» **Prompt**: Only one stretch of the data below is needed. Output the lines from the one with "Equipment (85, 134)" up to and including the one with "Support Home (979, 40)", exactly as they stand.

» **Given data**:
○ ○ ○ ○ ○

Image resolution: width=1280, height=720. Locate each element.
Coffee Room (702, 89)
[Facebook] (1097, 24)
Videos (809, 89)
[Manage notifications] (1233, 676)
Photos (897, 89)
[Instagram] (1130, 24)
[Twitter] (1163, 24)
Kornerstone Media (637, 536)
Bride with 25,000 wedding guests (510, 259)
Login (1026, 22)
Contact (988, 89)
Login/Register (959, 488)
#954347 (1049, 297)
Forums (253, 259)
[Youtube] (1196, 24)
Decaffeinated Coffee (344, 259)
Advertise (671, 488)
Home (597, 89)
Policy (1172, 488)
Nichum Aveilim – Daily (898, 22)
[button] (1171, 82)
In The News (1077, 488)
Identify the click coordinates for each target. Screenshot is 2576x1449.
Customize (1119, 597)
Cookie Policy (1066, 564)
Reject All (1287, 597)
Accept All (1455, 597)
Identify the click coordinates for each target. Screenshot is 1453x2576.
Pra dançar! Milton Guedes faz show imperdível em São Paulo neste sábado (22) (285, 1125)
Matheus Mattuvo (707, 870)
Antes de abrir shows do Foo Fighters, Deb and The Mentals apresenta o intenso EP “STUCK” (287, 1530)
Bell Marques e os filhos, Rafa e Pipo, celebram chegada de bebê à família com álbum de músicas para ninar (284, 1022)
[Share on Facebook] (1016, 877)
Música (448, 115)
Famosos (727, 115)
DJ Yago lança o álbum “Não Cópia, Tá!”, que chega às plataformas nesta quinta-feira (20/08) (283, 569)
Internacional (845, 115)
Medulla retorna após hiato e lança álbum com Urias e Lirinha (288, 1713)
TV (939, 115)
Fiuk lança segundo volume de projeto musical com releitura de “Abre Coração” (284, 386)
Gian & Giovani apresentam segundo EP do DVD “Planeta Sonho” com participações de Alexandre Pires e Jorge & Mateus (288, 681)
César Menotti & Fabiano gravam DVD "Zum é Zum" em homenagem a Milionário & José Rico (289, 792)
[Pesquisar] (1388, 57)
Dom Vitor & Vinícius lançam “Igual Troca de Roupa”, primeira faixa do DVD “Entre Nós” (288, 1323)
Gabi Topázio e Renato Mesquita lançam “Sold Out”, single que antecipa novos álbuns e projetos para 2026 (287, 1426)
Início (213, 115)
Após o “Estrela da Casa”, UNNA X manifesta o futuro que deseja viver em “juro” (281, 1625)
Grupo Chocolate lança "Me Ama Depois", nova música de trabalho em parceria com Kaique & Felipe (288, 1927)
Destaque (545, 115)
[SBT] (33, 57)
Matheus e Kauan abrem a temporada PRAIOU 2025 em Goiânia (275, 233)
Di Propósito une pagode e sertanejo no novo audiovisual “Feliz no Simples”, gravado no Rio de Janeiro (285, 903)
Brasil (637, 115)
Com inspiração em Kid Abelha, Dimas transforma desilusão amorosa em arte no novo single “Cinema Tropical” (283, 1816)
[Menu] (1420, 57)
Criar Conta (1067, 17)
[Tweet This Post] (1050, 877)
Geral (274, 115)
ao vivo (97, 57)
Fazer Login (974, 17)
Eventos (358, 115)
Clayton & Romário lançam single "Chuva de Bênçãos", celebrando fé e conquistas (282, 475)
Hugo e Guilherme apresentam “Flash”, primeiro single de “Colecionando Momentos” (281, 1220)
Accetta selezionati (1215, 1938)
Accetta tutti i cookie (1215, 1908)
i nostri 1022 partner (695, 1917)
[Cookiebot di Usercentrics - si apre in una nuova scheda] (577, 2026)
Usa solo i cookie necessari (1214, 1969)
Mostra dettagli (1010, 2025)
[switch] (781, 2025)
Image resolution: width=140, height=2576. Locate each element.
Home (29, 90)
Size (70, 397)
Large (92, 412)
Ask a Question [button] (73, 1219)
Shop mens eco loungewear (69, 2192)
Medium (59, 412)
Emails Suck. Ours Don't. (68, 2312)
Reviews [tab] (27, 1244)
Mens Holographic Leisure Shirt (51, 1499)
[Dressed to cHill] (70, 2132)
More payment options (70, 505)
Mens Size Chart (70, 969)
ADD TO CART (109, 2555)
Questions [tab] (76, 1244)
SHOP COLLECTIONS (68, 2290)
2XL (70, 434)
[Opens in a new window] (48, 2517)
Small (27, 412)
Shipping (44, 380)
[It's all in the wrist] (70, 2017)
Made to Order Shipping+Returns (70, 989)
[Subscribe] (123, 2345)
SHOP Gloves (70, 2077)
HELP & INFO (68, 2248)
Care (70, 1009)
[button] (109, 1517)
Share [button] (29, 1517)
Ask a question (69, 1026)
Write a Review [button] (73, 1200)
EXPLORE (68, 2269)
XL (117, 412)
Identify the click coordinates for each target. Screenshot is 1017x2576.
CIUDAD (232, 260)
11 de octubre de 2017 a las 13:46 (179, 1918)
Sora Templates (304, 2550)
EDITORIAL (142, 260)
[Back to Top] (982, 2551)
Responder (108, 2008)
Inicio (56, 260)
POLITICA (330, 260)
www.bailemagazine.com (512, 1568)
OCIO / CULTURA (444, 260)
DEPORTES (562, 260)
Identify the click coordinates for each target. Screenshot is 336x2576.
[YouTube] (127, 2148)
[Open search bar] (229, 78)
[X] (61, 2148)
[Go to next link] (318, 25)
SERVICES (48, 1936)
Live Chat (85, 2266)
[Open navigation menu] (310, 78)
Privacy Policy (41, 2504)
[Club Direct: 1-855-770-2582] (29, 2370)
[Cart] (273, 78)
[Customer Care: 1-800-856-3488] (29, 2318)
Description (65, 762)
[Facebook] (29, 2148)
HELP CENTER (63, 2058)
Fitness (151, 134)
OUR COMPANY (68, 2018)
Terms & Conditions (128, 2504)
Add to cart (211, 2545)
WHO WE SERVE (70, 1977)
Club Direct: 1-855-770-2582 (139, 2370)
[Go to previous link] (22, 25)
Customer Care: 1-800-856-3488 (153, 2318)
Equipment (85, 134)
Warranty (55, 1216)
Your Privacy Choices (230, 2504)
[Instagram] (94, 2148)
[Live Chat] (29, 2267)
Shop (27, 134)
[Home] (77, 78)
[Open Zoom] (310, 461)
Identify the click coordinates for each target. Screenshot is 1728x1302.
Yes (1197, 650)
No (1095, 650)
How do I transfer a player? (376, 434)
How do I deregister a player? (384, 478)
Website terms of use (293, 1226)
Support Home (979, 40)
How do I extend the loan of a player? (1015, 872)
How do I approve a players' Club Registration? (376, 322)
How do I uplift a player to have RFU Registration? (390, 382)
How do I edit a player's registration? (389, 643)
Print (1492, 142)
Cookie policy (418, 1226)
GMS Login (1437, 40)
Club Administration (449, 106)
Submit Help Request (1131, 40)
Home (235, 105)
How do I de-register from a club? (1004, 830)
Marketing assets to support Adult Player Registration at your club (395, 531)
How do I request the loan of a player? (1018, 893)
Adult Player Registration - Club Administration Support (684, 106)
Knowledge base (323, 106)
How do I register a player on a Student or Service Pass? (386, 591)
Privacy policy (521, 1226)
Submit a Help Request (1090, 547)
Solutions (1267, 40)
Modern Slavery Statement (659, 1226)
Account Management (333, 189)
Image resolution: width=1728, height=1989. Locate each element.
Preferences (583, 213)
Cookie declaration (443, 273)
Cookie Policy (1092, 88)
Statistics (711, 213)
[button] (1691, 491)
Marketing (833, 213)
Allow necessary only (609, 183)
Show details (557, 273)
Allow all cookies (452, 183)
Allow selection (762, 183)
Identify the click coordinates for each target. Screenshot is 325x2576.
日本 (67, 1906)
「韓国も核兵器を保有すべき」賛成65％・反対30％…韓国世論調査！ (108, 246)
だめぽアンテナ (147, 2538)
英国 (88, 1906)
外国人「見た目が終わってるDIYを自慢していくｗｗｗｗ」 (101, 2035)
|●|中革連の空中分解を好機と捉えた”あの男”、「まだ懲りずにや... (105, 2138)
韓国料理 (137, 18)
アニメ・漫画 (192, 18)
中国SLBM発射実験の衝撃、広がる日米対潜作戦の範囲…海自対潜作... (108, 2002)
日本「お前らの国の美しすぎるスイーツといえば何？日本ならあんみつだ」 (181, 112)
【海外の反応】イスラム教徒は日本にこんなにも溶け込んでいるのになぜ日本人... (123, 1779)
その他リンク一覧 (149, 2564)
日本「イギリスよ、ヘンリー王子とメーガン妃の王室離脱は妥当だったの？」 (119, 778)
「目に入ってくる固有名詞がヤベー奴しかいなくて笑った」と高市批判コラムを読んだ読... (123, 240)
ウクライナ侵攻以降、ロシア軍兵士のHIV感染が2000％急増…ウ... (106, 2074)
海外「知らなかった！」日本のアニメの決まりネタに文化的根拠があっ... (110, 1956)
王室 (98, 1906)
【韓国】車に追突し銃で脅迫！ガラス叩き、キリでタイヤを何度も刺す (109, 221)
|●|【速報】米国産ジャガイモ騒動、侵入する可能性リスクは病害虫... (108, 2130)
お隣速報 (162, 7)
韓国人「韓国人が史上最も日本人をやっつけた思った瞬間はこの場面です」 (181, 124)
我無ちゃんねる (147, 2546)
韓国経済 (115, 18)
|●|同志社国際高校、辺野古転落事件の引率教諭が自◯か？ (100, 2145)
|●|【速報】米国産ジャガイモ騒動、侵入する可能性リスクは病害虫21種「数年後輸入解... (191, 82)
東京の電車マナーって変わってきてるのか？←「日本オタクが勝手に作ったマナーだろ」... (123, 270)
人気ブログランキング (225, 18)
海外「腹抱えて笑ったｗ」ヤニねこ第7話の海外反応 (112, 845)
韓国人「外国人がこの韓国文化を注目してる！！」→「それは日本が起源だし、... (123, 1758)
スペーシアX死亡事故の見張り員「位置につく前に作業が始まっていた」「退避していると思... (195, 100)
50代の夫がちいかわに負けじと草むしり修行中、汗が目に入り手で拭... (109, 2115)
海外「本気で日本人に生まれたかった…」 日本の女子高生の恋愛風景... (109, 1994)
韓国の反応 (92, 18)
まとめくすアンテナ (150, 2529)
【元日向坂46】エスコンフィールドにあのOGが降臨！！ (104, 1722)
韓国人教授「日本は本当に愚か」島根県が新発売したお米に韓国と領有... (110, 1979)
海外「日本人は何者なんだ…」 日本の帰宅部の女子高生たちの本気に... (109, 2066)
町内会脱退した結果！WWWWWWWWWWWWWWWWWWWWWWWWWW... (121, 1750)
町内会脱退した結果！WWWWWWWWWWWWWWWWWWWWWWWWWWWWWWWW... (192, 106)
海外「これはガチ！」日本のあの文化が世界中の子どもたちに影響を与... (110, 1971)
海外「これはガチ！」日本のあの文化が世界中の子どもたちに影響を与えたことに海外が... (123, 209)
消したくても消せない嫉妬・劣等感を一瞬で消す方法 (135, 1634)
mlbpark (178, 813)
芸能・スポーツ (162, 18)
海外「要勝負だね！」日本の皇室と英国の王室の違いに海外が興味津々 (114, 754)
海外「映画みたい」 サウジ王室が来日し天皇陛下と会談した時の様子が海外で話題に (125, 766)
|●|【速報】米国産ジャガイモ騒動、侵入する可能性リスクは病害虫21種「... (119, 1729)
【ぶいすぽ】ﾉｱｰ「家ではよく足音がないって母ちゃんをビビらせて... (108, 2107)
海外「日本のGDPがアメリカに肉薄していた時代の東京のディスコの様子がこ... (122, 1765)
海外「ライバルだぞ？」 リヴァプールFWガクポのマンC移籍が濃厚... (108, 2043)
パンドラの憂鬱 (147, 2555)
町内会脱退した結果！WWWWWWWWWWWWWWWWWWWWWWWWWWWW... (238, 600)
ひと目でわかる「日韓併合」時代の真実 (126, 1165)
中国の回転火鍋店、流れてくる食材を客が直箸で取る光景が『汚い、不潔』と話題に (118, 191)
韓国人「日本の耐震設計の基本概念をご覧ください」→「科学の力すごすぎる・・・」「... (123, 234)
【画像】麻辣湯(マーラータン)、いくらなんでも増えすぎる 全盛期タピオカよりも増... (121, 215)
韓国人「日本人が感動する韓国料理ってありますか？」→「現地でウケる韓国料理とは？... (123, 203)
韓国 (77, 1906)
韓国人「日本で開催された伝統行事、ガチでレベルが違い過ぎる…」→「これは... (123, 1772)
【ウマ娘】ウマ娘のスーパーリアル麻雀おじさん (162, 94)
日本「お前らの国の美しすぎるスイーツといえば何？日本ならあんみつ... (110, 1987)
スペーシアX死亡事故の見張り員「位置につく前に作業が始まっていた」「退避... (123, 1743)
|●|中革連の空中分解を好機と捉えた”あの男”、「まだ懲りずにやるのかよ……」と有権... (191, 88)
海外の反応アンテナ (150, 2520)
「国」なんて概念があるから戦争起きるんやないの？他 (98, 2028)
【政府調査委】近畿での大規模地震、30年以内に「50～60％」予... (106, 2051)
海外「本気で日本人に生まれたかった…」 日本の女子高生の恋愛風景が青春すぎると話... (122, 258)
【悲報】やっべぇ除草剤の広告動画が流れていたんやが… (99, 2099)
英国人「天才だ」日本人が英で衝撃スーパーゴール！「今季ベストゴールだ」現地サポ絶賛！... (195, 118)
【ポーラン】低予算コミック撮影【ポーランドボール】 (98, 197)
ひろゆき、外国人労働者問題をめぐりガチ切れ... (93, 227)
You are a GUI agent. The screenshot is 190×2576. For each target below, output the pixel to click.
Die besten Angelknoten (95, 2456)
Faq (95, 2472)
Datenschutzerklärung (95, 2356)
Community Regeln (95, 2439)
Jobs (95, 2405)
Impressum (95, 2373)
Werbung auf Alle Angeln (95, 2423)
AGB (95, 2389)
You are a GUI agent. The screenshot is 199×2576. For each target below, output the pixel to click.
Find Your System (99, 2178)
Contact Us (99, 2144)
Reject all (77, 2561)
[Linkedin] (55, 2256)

○ ○ ○ ○ ○

» **Result below**:
Equipment (85, 134)
Warranty (55, 1216)
Your Privacy Choices (230, 2504)
[Instagram] (94, 2148)
[Live Chat] (29, 2267)
Shop (27, 134)
[Home] (77, 78)
[Open Zoom] (310, 461)
Identify the click coordinates for each target. Screenshot is 1728x1302.
Yes (1197, 650)
No (1095, 650)
How do I transfer a player? (376, 434)
How do I deregister a player? (384, 478)
Website terms of use (293, 1226)
Support Home (979, 40)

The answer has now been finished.